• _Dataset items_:

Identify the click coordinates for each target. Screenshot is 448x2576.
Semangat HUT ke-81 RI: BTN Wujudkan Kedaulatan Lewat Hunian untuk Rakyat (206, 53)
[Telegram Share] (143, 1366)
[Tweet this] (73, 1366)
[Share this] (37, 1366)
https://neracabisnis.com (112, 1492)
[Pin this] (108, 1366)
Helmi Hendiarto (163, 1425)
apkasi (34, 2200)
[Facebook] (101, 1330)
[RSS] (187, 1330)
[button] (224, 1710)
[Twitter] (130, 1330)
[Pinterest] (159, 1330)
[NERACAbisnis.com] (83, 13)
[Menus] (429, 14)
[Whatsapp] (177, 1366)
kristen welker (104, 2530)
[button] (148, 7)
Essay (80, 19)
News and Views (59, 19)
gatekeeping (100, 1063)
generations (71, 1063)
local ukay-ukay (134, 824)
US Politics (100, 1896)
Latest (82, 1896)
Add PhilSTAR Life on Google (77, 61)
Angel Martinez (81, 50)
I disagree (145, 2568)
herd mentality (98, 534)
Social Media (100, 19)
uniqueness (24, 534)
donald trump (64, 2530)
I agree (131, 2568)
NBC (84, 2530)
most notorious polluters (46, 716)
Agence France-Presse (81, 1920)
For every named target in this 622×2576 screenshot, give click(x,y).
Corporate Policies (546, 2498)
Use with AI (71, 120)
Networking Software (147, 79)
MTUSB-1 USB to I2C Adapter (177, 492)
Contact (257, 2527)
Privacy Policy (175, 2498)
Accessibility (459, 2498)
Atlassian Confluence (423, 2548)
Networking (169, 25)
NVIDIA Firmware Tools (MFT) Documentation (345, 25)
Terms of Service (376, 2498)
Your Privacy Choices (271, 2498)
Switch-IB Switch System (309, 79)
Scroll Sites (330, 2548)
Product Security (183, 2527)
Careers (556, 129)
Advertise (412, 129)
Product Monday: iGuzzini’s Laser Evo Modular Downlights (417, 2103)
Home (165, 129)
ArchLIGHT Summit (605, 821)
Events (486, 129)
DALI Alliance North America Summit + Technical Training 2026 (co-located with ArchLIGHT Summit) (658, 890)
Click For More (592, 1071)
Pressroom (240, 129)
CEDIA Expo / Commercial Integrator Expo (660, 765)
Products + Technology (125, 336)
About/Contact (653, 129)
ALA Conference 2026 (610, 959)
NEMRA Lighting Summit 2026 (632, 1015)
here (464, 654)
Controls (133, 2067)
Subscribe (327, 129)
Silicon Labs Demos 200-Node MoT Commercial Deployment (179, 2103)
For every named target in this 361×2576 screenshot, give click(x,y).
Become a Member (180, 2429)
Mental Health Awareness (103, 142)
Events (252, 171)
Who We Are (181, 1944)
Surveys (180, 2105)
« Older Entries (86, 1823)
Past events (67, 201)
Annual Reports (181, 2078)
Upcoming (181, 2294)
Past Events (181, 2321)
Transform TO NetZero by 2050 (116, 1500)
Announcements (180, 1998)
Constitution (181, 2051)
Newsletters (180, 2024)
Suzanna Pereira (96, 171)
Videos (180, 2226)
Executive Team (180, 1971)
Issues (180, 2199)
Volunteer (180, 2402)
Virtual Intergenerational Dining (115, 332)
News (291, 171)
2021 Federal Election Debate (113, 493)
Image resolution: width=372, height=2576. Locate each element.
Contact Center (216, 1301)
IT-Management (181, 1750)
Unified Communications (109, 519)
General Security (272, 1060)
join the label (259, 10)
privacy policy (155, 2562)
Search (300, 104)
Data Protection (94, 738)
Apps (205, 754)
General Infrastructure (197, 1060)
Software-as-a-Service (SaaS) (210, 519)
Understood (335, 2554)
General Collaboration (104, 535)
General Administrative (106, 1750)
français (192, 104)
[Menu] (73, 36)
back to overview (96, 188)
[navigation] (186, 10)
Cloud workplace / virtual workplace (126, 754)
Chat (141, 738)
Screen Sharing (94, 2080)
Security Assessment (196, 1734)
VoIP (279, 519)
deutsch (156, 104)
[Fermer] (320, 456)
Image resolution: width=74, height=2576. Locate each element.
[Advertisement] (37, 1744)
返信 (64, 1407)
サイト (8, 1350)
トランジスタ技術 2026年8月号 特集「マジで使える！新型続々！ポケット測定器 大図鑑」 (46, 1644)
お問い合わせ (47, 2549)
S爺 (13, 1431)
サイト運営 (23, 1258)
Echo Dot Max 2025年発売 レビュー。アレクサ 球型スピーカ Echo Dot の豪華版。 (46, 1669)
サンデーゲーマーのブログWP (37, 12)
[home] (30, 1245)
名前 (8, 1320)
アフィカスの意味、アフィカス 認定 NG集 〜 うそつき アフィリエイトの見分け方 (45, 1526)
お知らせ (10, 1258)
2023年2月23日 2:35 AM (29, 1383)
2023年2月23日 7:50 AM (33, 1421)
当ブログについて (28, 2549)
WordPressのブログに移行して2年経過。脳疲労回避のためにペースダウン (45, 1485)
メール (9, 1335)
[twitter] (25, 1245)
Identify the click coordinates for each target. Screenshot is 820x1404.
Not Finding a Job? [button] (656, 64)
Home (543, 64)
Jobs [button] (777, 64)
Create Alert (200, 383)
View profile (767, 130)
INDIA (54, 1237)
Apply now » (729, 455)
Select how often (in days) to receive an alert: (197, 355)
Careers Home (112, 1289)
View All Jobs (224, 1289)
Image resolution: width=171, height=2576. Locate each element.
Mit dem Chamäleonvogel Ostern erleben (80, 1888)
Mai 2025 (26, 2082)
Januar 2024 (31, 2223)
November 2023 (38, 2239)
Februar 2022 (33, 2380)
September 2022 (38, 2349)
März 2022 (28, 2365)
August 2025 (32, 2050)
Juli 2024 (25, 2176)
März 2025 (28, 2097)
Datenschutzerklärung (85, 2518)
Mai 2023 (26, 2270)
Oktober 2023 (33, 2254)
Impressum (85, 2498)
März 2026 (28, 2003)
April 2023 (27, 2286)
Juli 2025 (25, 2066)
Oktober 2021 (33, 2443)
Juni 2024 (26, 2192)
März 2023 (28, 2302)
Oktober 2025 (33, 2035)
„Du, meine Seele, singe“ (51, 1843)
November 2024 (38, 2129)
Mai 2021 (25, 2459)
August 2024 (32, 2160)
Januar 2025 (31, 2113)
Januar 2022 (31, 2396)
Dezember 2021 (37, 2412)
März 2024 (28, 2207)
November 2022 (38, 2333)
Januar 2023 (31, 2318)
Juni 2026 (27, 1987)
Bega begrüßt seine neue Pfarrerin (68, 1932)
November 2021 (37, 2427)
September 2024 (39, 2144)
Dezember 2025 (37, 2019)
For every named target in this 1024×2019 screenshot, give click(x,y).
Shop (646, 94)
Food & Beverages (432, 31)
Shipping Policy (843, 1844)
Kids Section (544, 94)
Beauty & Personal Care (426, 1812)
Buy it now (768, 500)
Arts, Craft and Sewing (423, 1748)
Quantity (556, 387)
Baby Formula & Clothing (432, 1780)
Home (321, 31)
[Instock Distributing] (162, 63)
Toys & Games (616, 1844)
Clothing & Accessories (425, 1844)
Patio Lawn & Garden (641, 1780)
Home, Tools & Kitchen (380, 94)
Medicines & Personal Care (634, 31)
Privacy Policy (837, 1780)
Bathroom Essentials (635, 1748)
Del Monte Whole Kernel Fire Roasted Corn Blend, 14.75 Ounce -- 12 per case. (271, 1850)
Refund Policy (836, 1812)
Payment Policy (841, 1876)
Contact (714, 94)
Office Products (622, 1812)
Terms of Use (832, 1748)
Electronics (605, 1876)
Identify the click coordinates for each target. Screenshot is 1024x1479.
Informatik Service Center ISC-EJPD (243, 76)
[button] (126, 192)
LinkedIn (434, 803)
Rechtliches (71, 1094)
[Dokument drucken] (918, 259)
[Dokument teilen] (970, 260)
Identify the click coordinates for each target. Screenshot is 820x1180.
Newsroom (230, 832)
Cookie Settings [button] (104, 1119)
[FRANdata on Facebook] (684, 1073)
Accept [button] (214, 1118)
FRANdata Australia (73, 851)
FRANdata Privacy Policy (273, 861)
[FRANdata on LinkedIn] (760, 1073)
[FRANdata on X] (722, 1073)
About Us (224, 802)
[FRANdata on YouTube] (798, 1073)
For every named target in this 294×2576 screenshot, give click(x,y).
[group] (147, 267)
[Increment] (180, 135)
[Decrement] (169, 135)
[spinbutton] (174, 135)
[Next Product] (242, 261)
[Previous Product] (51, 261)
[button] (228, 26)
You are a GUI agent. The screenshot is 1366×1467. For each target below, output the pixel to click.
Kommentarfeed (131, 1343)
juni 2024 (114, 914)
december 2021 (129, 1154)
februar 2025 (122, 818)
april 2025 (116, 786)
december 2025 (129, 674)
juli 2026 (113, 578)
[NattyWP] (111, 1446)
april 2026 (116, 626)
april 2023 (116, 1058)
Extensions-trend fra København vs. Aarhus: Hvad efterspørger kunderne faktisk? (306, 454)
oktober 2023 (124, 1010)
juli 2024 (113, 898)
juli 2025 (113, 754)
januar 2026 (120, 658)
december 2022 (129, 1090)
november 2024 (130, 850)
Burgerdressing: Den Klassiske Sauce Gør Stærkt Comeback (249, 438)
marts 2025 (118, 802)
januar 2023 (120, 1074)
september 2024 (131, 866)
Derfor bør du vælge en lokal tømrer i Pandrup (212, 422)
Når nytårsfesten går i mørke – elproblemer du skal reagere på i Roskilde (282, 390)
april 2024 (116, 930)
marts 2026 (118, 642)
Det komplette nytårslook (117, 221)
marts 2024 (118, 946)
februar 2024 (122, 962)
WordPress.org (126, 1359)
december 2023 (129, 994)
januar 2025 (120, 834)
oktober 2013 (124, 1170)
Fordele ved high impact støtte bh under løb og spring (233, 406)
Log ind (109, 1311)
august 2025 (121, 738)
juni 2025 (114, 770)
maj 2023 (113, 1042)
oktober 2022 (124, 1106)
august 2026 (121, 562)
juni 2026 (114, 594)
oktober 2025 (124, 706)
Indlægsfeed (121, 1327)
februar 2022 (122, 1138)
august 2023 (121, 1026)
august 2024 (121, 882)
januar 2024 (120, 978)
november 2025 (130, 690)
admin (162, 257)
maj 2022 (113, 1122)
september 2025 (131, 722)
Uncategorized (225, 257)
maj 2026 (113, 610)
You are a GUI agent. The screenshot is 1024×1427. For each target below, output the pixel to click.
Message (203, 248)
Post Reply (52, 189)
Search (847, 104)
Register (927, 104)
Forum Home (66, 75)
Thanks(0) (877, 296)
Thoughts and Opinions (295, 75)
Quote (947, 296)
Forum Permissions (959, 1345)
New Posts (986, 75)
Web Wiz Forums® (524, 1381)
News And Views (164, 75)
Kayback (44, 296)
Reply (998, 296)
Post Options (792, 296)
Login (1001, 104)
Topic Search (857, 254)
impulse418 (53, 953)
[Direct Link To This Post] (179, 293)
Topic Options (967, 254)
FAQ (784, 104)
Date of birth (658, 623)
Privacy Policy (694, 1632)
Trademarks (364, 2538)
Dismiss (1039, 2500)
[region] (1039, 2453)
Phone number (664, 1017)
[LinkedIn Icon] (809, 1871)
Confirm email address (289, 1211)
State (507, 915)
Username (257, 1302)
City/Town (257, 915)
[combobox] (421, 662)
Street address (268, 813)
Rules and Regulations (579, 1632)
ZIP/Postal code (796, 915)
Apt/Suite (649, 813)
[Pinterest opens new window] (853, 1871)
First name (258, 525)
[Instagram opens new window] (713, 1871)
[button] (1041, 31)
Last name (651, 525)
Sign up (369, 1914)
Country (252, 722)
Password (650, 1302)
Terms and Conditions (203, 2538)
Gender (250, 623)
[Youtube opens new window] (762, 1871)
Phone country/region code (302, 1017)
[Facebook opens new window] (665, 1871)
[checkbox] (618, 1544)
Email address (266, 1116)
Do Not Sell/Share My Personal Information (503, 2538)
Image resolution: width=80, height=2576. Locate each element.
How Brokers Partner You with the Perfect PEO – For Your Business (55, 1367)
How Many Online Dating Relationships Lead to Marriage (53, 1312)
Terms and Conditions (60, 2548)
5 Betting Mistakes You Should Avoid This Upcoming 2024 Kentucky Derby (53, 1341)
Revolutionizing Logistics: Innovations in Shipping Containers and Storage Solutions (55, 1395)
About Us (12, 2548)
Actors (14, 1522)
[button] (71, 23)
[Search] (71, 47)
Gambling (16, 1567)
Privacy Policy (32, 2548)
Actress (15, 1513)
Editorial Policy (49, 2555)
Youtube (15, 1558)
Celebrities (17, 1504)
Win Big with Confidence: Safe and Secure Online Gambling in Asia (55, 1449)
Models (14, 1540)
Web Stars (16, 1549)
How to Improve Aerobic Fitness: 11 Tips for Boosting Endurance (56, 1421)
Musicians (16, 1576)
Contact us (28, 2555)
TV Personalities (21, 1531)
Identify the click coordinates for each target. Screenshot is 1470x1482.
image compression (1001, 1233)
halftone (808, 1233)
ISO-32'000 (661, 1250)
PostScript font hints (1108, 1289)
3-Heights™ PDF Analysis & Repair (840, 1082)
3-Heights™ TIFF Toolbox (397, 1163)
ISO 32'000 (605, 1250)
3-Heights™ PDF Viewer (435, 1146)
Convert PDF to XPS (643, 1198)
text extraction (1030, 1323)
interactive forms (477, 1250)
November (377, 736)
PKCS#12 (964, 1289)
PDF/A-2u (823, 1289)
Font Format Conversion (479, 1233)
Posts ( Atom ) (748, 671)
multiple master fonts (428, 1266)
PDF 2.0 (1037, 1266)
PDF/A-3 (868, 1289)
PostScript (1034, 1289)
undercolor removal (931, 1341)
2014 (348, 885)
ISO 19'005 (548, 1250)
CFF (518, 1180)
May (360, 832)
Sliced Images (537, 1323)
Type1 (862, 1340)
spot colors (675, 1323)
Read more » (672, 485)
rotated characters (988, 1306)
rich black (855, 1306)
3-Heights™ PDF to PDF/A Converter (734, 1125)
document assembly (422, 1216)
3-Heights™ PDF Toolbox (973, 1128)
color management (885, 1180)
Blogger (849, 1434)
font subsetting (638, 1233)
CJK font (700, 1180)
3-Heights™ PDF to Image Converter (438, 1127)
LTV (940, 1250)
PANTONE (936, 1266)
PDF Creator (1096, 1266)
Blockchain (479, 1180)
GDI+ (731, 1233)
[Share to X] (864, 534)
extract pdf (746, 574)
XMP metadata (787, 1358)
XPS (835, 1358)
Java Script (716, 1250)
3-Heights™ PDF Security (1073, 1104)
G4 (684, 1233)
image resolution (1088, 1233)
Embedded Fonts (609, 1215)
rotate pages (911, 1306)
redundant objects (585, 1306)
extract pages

• _REQUIREMENT_: Going down from the first line of the entries above, restate each line word for word until the line holding "[Twitter] (130, 1330)" is done.

• _WRITTEN ANSWER_:
Identify the click coordinates for each target. Screenshot is 448x2576.
Semangat HUT ke-81 RI: BTN Wujudkan Kedaulatan Lewat Hunian untuk Rakyat (206, 53)
[Telegram Share] (143, 1366)
[Tweet this] (73, 1366)
[Share this] (37, 1366)
https://neracabisnis.com (112, 1492)
[Pin this] (108, 1366)
Helmi Hendiarto (163, 1425)
apkasi (34, 2200)
[Facebook] (101, 1330)
[RSS] (187, 1330)
[button] (224, 1710)
[Twitter] (130, 1330)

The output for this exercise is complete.